** START **
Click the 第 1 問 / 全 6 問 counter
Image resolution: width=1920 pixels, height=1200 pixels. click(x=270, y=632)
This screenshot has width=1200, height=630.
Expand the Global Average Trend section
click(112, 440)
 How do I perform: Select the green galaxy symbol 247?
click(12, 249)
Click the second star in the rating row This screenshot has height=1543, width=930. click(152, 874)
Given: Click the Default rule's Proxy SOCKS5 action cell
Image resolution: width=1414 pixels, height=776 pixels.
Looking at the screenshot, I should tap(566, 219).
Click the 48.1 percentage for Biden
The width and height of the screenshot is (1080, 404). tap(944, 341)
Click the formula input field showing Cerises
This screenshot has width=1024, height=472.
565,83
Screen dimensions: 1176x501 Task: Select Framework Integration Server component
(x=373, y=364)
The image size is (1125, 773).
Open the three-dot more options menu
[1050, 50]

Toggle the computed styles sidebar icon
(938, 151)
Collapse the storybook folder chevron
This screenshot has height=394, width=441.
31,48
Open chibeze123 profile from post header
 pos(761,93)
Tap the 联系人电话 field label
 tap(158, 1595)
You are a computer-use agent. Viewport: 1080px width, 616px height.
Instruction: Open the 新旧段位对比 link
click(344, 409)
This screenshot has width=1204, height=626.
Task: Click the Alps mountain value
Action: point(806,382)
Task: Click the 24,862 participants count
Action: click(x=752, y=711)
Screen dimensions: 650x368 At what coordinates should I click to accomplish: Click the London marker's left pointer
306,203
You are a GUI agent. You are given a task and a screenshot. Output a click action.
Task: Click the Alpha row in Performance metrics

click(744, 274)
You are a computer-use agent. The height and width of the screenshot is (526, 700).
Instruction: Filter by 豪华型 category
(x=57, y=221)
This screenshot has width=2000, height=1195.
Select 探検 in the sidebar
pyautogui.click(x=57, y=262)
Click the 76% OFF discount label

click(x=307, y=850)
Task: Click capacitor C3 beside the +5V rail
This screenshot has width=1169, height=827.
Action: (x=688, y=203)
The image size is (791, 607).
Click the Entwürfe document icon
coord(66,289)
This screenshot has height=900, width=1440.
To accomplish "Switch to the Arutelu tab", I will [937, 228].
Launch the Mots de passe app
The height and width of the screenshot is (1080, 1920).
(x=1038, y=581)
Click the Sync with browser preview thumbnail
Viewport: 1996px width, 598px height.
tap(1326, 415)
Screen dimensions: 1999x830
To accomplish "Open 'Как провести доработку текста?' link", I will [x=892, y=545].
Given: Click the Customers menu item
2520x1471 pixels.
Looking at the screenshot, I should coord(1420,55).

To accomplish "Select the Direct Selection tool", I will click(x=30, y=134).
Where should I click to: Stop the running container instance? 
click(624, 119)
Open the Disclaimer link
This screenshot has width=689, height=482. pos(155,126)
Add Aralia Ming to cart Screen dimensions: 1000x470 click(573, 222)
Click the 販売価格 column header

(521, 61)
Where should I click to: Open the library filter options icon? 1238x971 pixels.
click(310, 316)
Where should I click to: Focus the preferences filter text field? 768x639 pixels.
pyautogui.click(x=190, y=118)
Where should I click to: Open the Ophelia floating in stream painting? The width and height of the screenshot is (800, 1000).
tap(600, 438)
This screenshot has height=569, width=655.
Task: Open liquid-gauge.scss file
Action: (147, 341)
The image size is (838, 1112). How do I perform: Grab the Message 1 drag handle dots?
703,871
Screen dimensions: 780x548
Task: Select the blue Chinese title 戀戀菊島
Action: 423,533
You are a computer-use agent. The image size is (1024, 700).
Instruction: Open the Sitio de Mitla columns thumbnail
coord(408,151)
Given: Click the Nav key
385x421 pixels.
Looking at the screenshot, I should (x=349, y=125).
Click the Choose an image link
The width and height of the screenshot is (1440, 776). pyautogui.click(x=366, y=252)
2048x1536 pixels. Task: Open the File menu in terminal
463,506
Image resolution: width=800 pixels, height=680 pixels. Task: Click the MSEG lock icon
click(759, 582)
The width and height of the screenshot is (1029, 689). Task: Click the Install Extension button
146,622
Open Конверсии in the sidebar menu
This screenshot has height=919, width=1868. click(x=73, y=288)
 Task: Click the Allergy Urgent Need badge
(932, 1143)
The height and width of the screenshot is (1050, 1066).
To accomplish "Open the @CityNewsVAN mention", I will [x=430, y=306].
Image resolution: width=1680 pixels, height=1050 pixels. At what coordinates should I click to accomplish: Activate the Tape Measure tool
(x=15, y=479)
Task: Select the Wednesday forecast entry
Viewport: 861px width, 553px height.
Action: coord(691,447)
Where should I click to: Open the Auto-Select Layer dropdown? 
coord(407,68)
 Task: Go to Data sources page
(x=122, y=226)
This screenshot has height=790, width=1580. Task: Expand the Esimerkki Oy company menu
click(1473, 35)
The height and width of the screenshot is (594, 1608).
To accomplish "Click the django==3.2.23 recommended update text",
** END **
### [Aim]
Select every line of the data that contains the string "field", matching case exactly.

### [Task result]
Click the formula input field showing Cerises
Tap the 联系人电话 field label
Where should I click to: Focus the preferences filter text field? 768x639 pixels.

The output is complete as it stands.